DPDK patches and discussions
 help / color / mirror / Atom feed
From: Sagi Grimberg <sagi@grimberg.me>
To: Yongseok Koh <yskoh@mellanox.com>
Cc: adrien.mazarguil@6wind.com, nelio.laranjeiro@6wind.com, dev@dpdk.org
Subject: Re: [dpdk-dev] [PATCH] net/mlx5: poll completion queue once per a call
Date: Thu, 27 Jul 2017 14:12:41 +0300	[thread overview]
Message-ID: <cfdb1356-9fc6-f4ec-34c6-3ec1ff571207@grimberg.me> (raw)
In-Reply-To: <20170725074356.GA4034@minint-98vp2qg>


>> Yes I realize that, but can't the device still complete in a burst (of
>> unsuppressed completions)? I mean its not guaranteed that for every
>> txq_complete a signaled completion is pending right? What happens if
>> the device has inconsistent completion pacing? Can't the sw grow a
>> batch of completions if txq_complete will process a single completion
>> unconditionally?
> Speculation. First of all, device doesn't delay completion notifications for no
> reason. ASIC is not a SW running on top of a OS.
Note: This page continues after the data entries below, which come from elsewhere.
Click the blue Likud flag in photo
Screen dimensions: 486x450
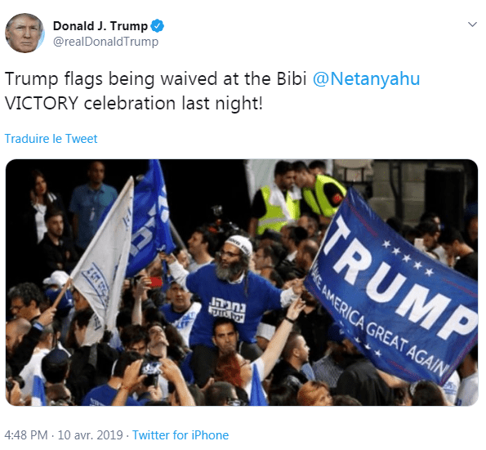click(150, 220)
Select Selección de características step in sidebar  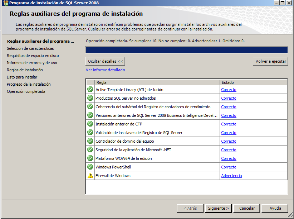click(30, 48)
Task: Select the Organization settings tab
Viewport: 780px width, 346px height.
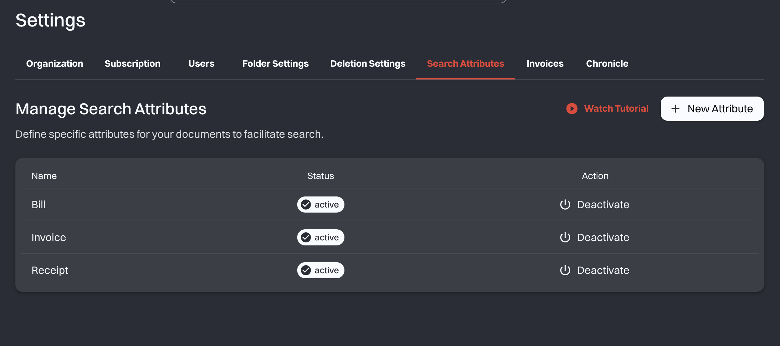Action: click(55, 63)
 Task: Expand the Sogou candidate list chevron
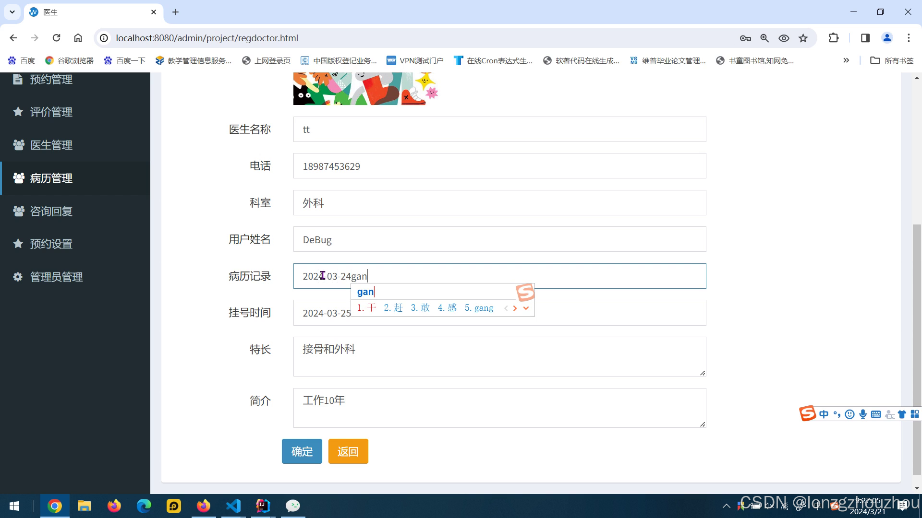[526, 308]
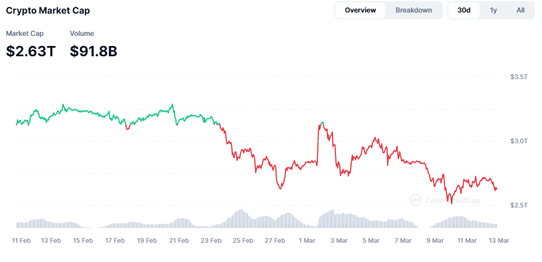Viewport: 542px width, 262px height.
Task: Click the 11 Feb date marker
Action: coord(22,240)
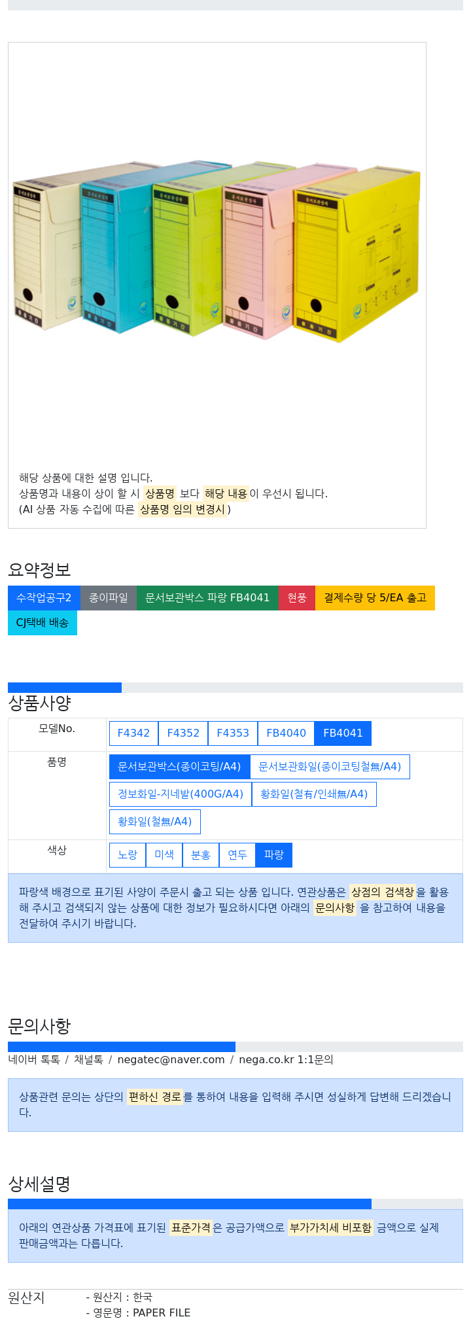Select 문서보관화일(종이코팅철無/A4) option
Image resolution: width=471 pixels, height=1321 pixels.
coord(330,766)
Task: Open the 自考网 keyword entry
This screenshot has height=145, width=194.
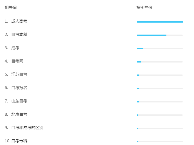Action: pyautogui.click(x=17, y=61)
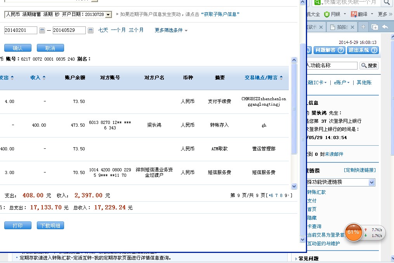394x263 pixels.
Task: Click the 网银 green shield icon
Action: [x=327, y=14]
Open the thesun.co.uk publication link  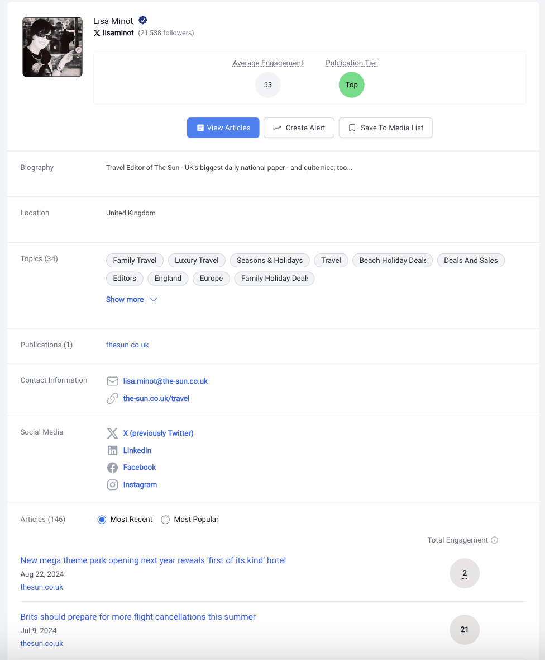coord(127,345)
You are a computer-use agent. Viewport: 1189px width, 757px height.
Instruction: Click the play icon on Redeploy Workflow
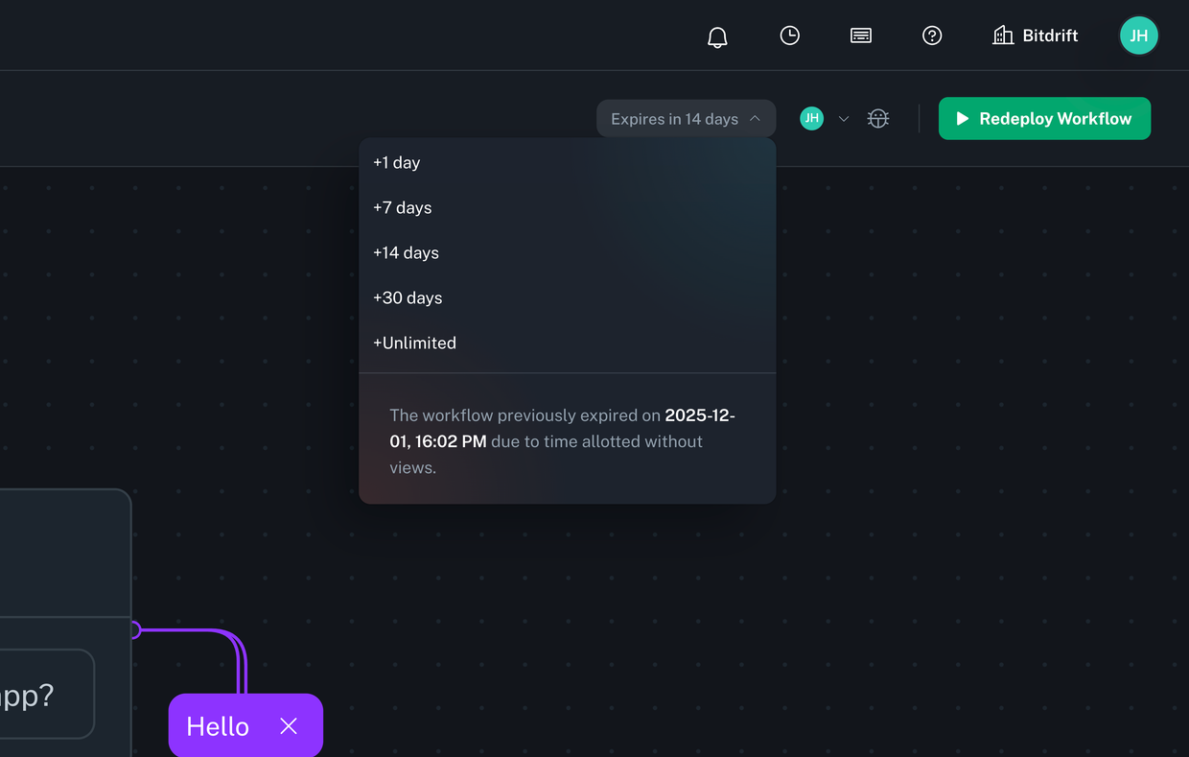point(962,118)
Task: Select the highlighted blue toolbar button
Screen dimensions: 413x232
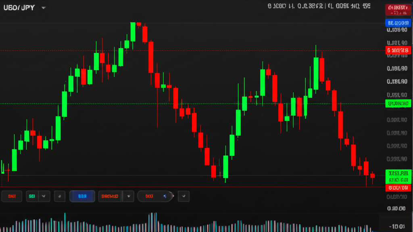Action: 82,196
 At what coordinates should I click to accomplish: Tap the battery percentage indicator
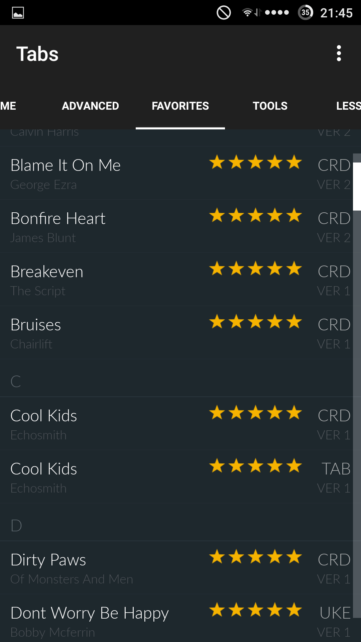tap(306, 13)
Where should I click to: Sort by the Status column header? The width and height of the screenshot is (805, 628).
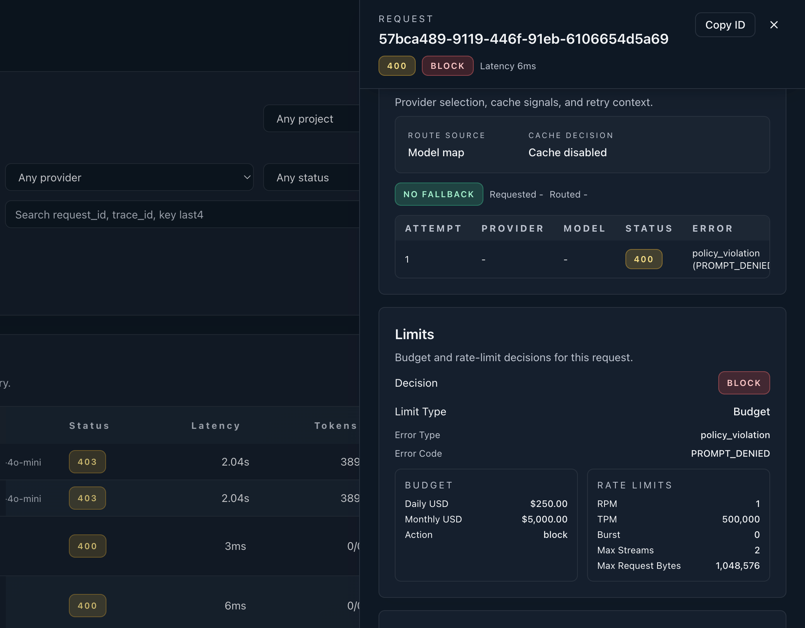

I'm sorry but this statement is not correct. It might be correct in a
lab environment, but in practice, there are lots of things that can
affect the device timing.

> If a completion comes up late,
> this means device really can't keep up the rate of posting descriptors. If so,
> tx_burst() should generate back-pressure by returning partial Tx, then app can
> make a decision between drop or retry. Retry on Tx means back-pressuring Rx side
> if app is forwarding packets.

Not arguing on that, I was simply suggesting that better heuristics
could be applied than "process one completion unconditionally".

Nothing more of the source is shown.